C​leavage ​U​nder ​T​argets ​&​ ​R​elease ​U​sing ​N​uclease (CUT&RUN) is a new technology that can be used to explore protein-DNA-interactions. Current techniques used to map protein-DNA interactions have certain limitations. Cell Signaling Technology​ ​ (CST) offers a ​CUT&RUN​ assay that overcomes many of the challenges faced with other whole-genome mapping techniques. To learn more, visit the CUT&RUN webpage.
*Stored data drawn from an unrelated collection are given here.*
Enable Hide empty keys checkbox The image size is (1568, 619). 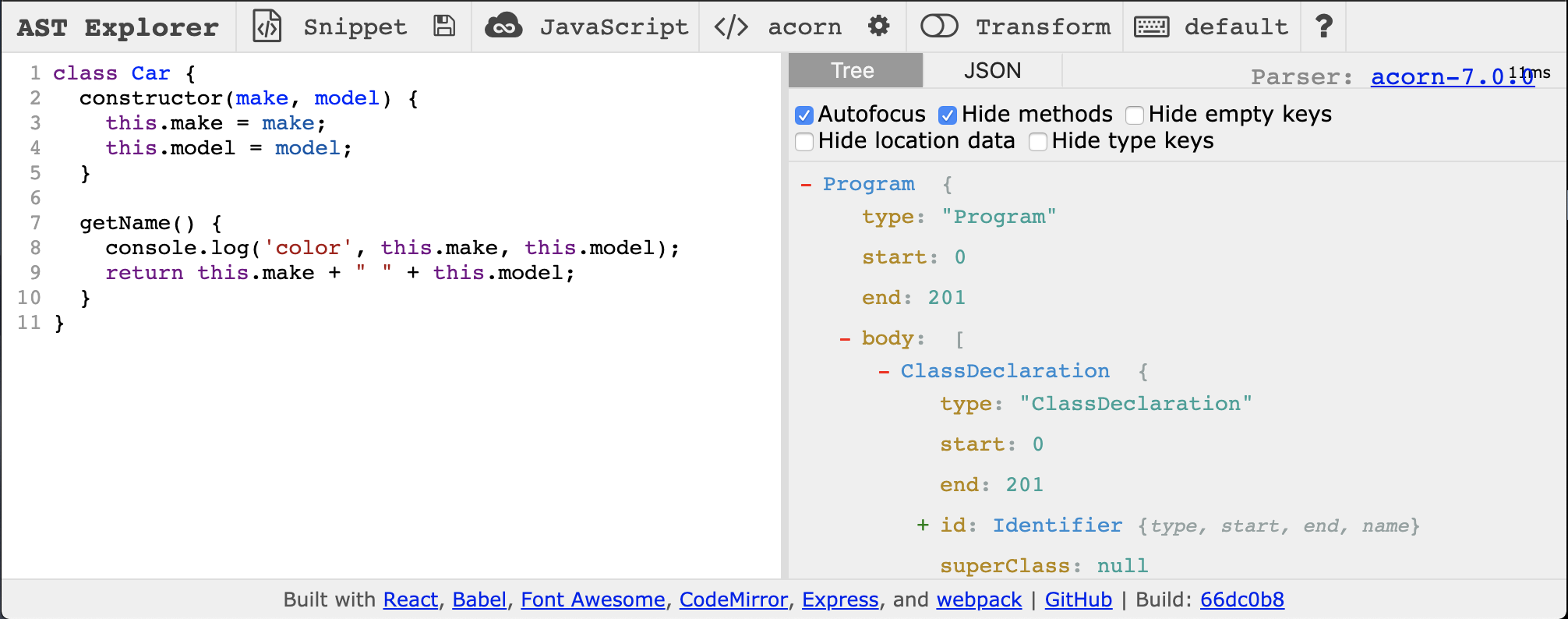1135,115
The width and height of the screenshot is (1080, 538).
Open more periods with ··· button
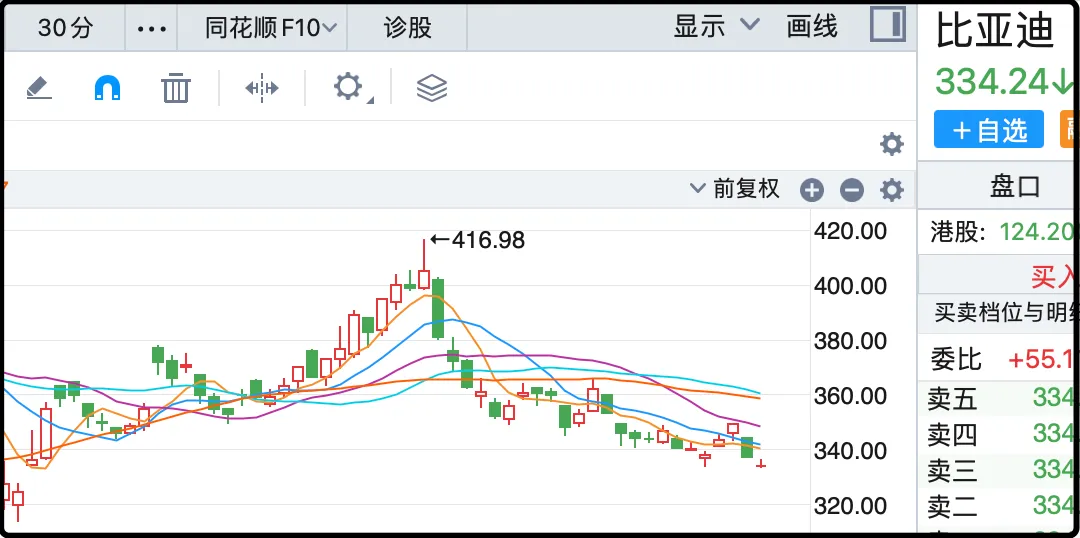tap(152, 28)
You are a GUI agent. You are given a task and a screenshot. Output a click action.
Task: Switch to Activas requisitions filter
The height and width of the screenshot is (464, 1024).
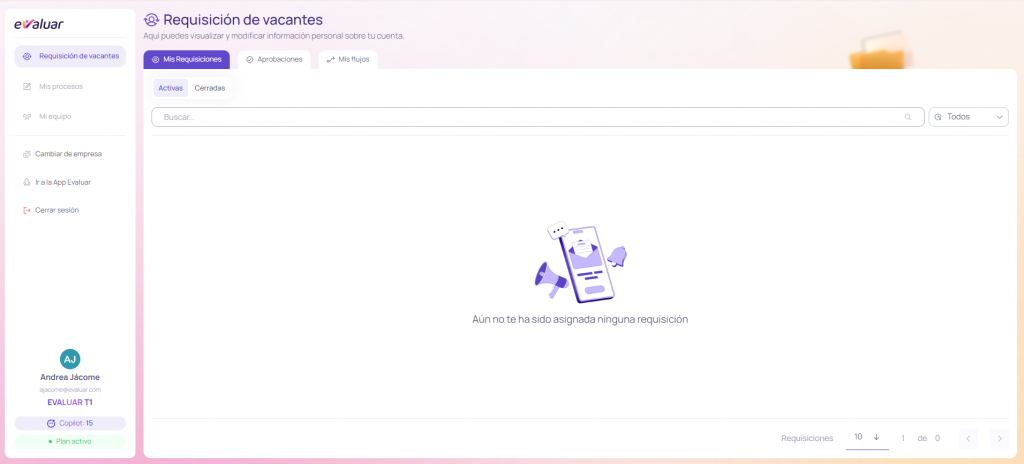[170, 88]
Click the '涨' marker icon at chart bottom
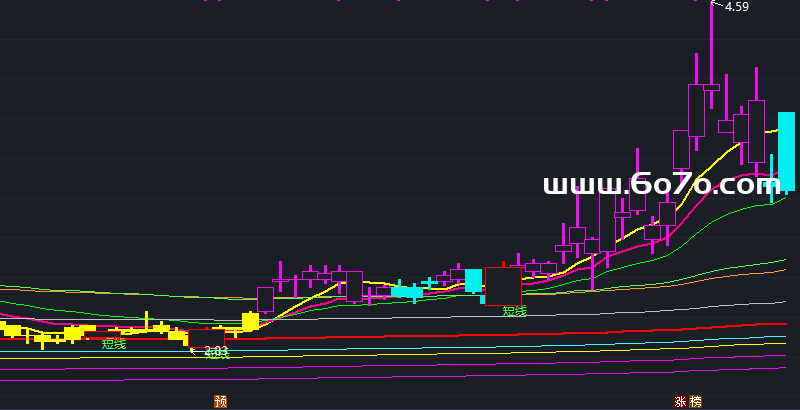This screenshot has width=800, height=410. [x=681, y=401]
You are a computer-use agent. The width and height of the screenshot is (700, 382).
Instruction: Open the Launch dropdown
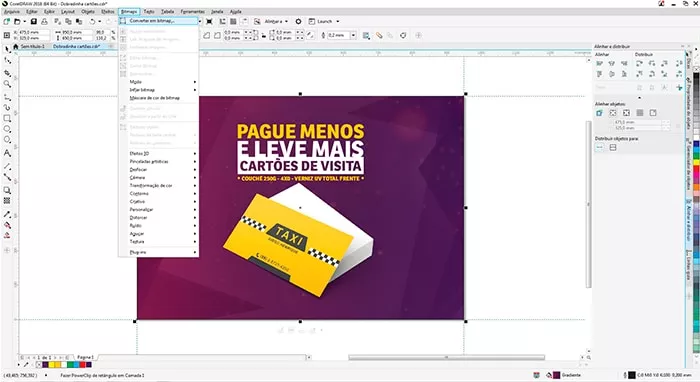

Watch this webinar recording to:

  • Discover the difference between CUT&RUN and ChIP
  • Learn how CUT&RUN is compatible with low cell numbers and reduces background when analyzing protein-DNA interactions
  • Hear first-hand how Paul Marie from the LBMC, France, has incorporated CUT&RUN into his research around NF-κB pathway activation

Featured speaker

Francesco Pinto, PhD

Field Application Scientist

Cell Signaling Technology

Like the chromatin immunoprecipitation (ChIP) assay, Cleavage Under Targets & Release Using Nuclease (CUT&RUN) is a powerful and versatile technique used for probing protein-DNA interactions within the natural chromatin context of the cell. The CUT&RUN assay can be combined with downstream qPCR or NG-seq to analyze histone modifications and binding of transcription factors, DNA replication factors, or DNA repair proteins at specific target genes or across the entire genome. CUT&RUN provides a rapid, robust, and true low cell number assay for detection of protein-DNA interactions in the cell. Today, I will discuss how CUT&RUN can be performed in as little as one to two days using 100,000 cells per assay.

Featured speaker

Paul Marie

PhD Student


Paul Marie is a final-year PhD student in the Regulation of Genome Architecture and Dynamics of Splicing (ReGArDS) group in the Laboratory of Biology and Modeling of the Cell (LBMC) at ENS-Lyon. His work focuses on the NF-κB pathway activation – notably by the viral oncogene Tax of HTLV-1 – and its impact on genome architecture, transcriptional regulation, and alternative splicing. In a recent publication, he identified a new function of NF-kB in alternative splicing regulation that relies on an intragenic recruitment of the splicing regulator DDX17 by the NF-kB factor RelA. He now aims to assess the functional impact of such mechanism on histone regulation and chromatin architecture. Using Chromosome Conformation Capture assays, his preliminary result indicates that Tax affects the genome architecture. His current goal is to further characterize, in a genome-wide manner, the impact of RelA intragenic recruitment on the epigenetic pattern established by Tax. To this end, he has developed qChIP and CUT&RUN approaches targeting transcription factor RelA and several histone marks using the CUT&RUN Assay Kit from Cell Signaling Technology.